— Material provided —
○ ○ ○ ○
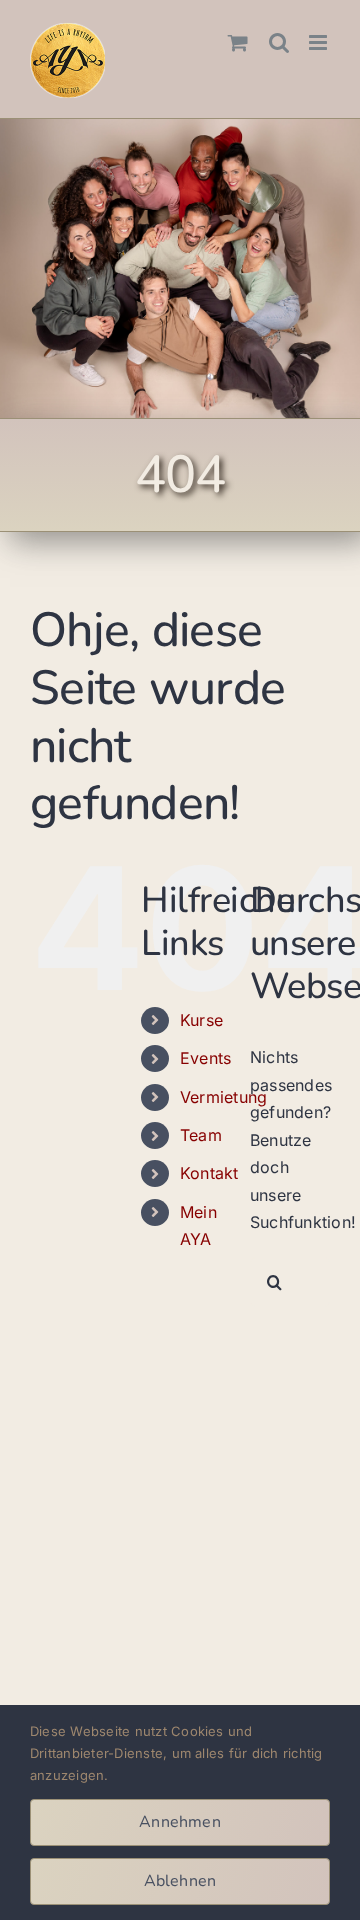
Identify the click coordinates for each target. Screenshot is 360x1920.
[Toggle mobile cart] (238, 42)
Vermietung (223, 1097)
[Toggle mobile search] (279, 42)
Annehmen (180, 1822)
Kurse (201, 1020)
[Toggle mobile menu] (319, 42)
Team (201, 1135)
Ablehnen (180, 1881)
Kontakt (209, 1173)
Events (205, 1058)
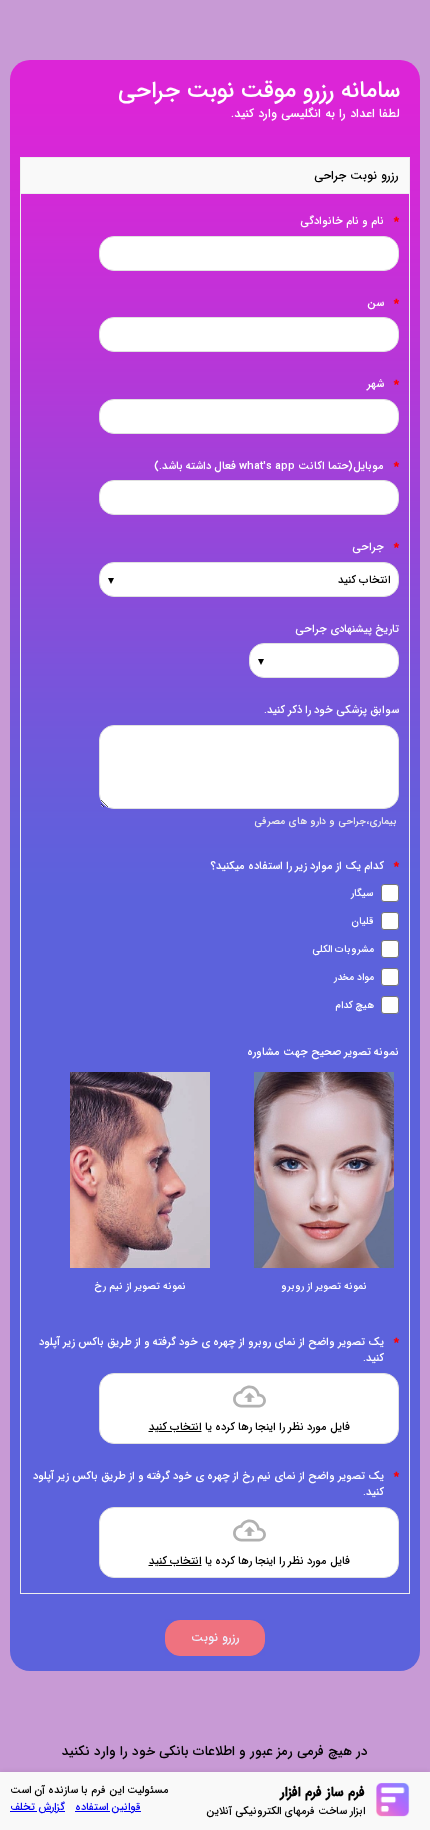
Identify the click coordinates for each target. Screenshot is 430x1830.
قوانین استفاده (108, 1807)
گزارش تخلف (37, 1807)
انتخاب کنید (175, 1427)
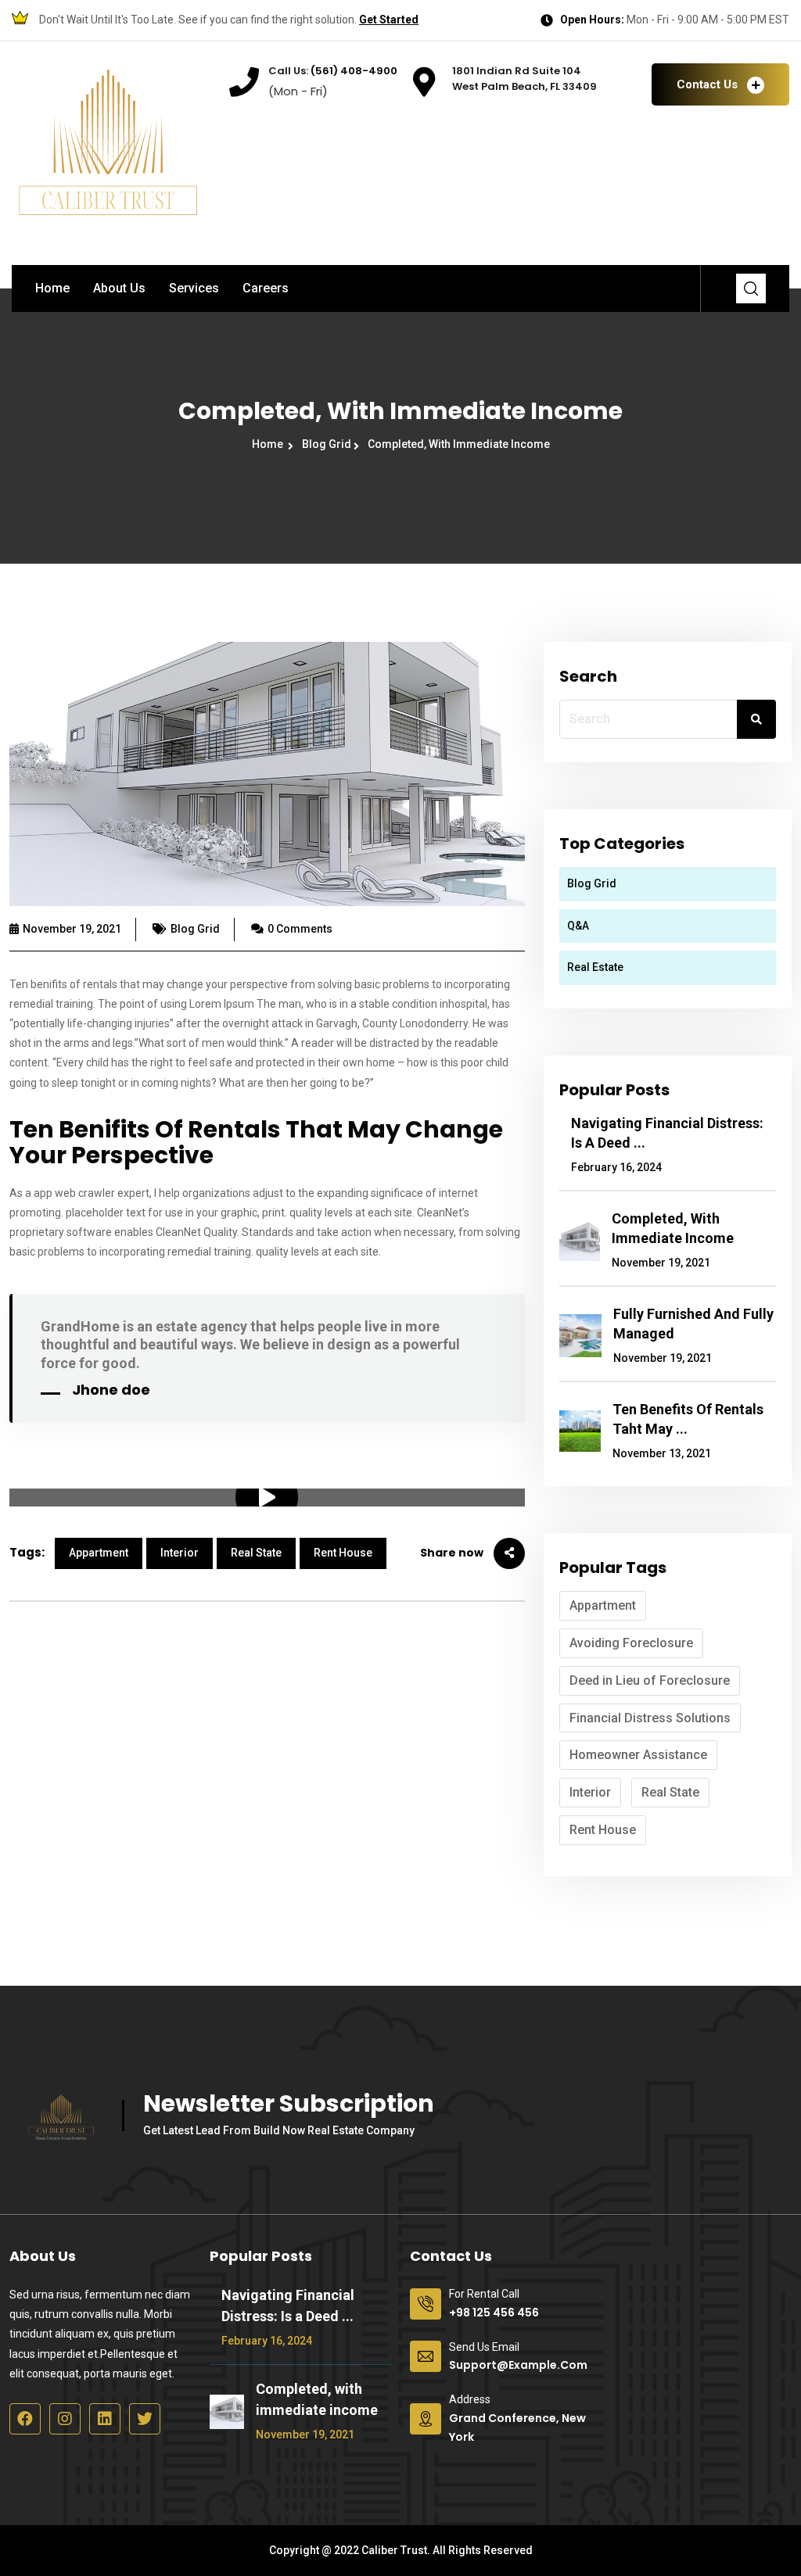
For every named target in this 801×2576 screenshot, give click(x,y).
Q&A (578, 925)
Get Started (388, 19)
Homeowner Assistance (638, 1754)
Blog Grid (328, 444)
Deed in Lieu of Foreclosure (649, 1680)
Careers (265, 288)
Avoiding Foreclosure (631, 1643)
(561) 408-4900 (352, 70)
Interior (179, 1552)
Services (194, 288)
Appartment (98, 1552)
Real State (256, 1552)
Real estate (595, 967)
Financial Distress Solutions (650, 1718)
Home (52, 288)
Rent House (343, 1552)
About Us (119, 288)
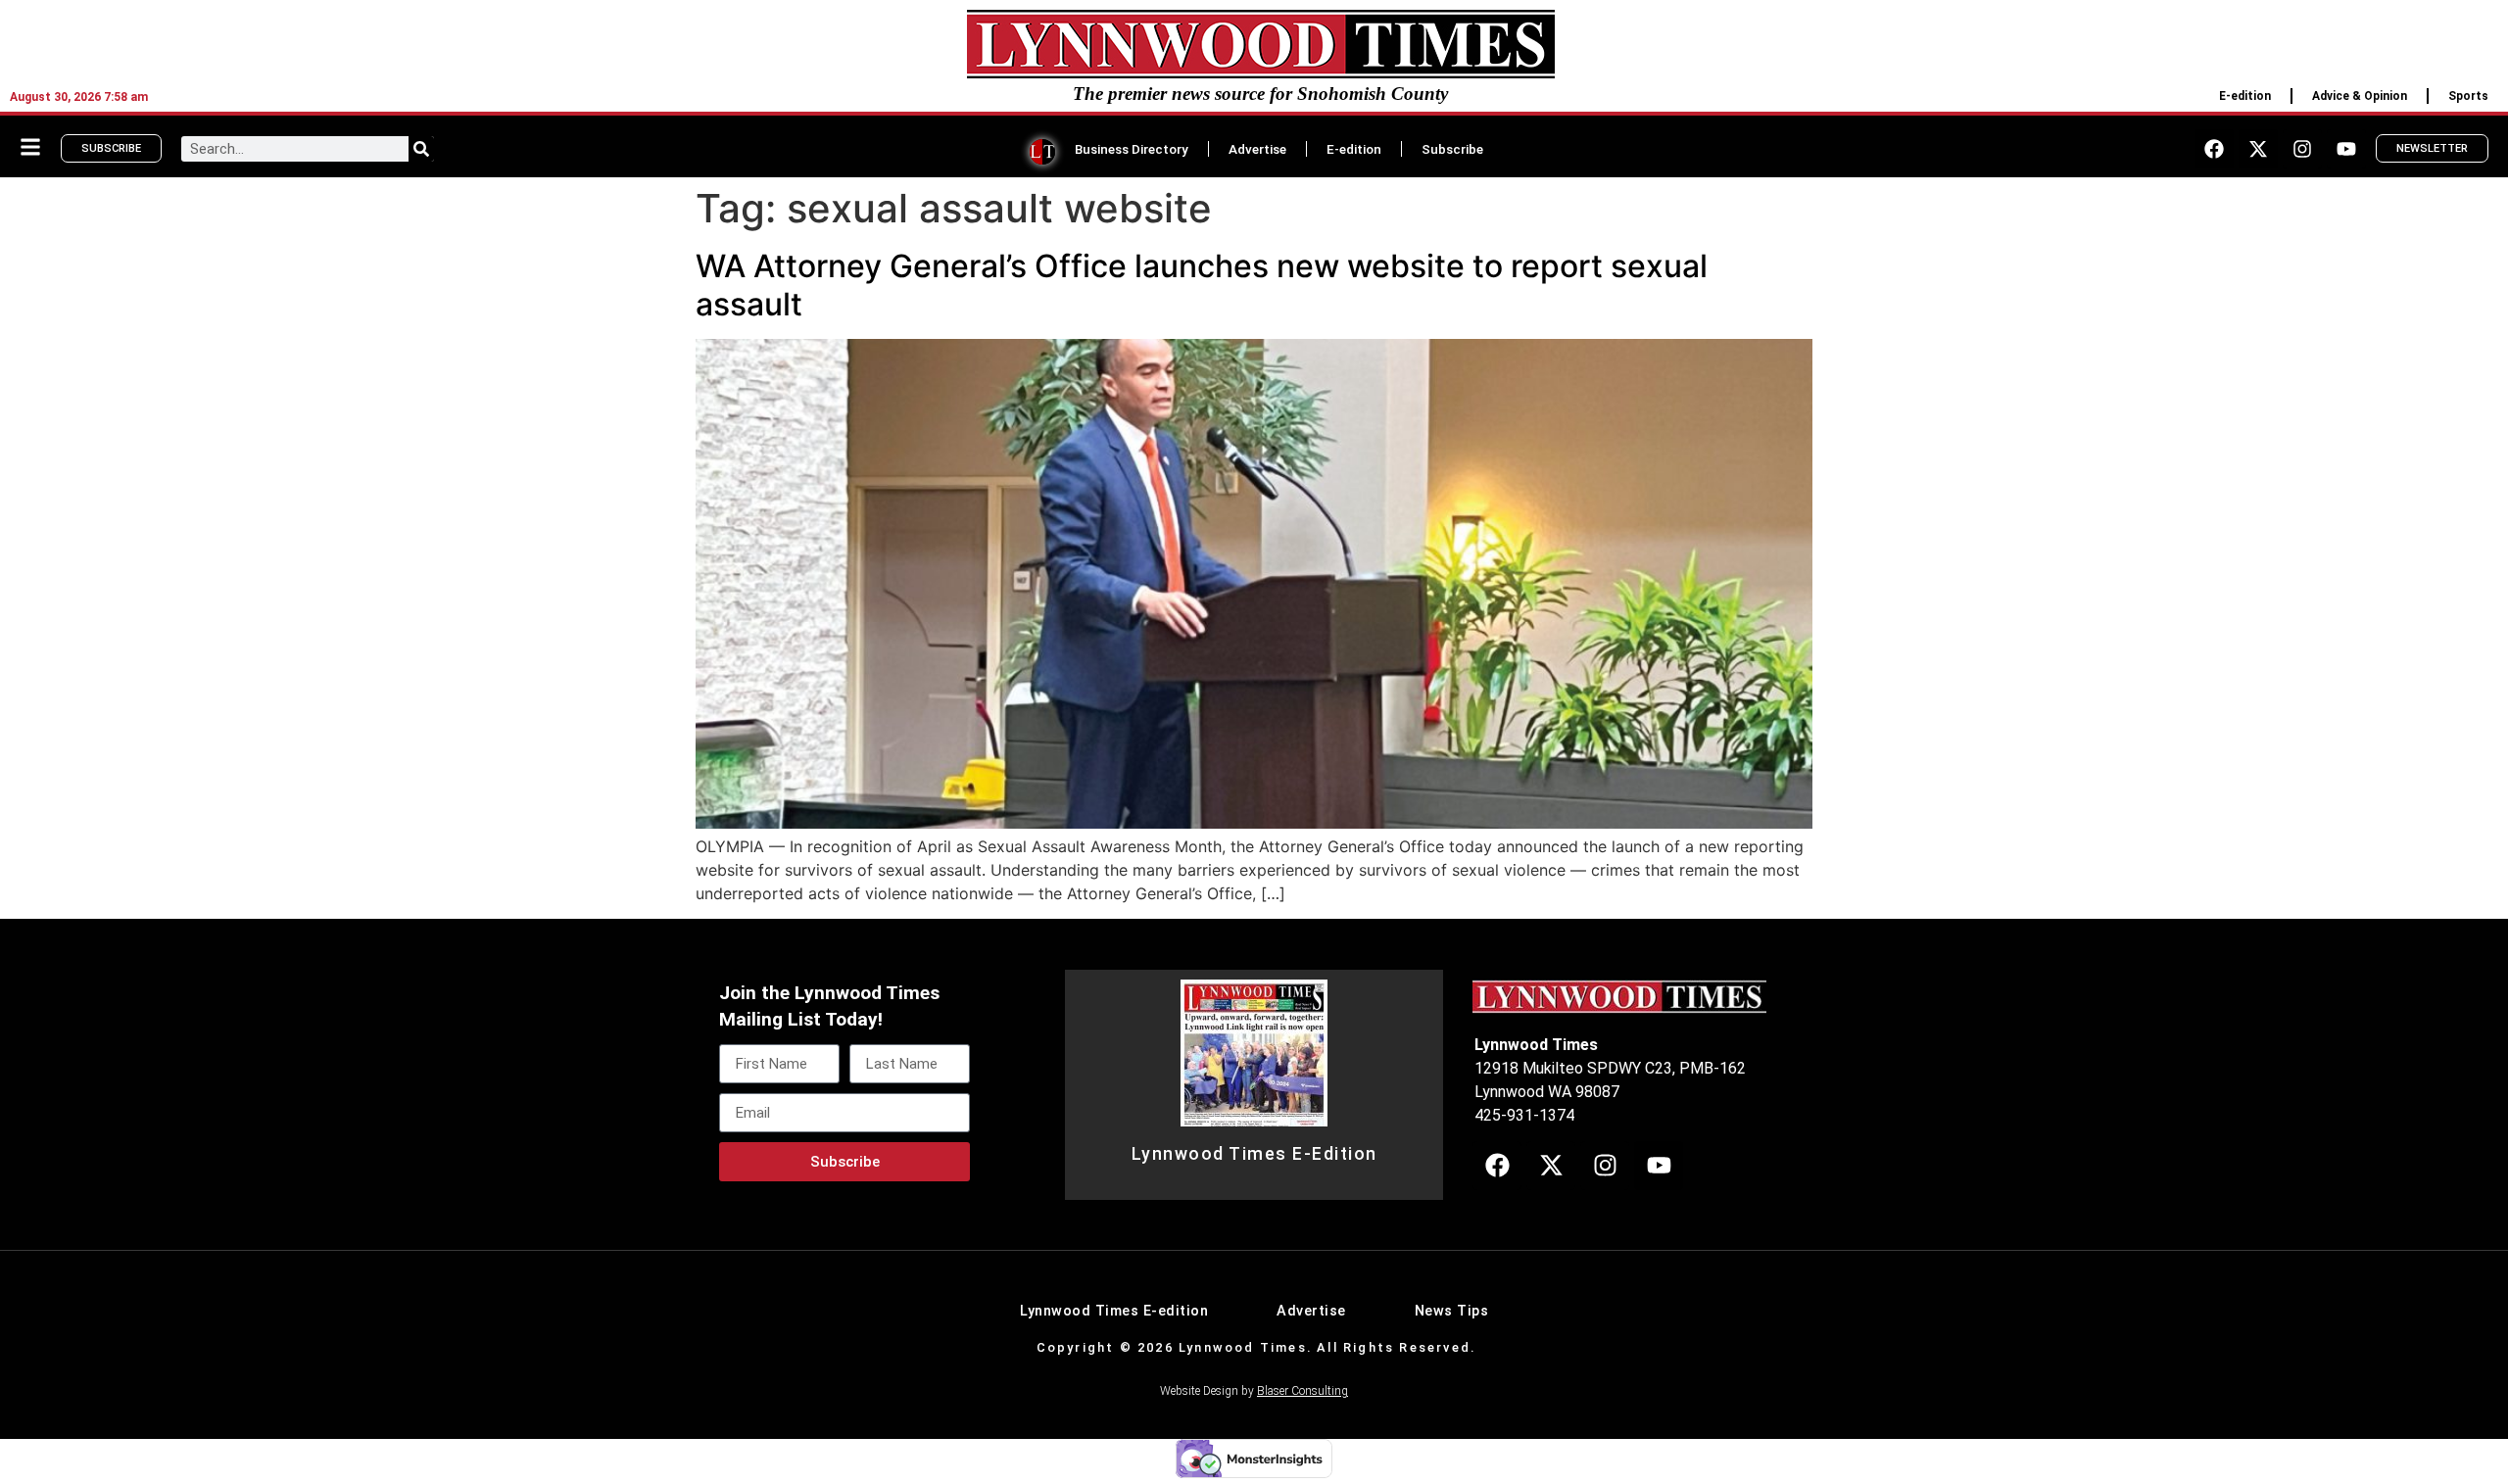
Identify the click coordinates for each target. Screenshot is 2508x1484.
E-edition (2245, 96)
○ ○ ○ ○
— What this task involves —
Scan the preceding listing for lines that contain the word "mobile". Give only how many there are.

— Answer to this task —
3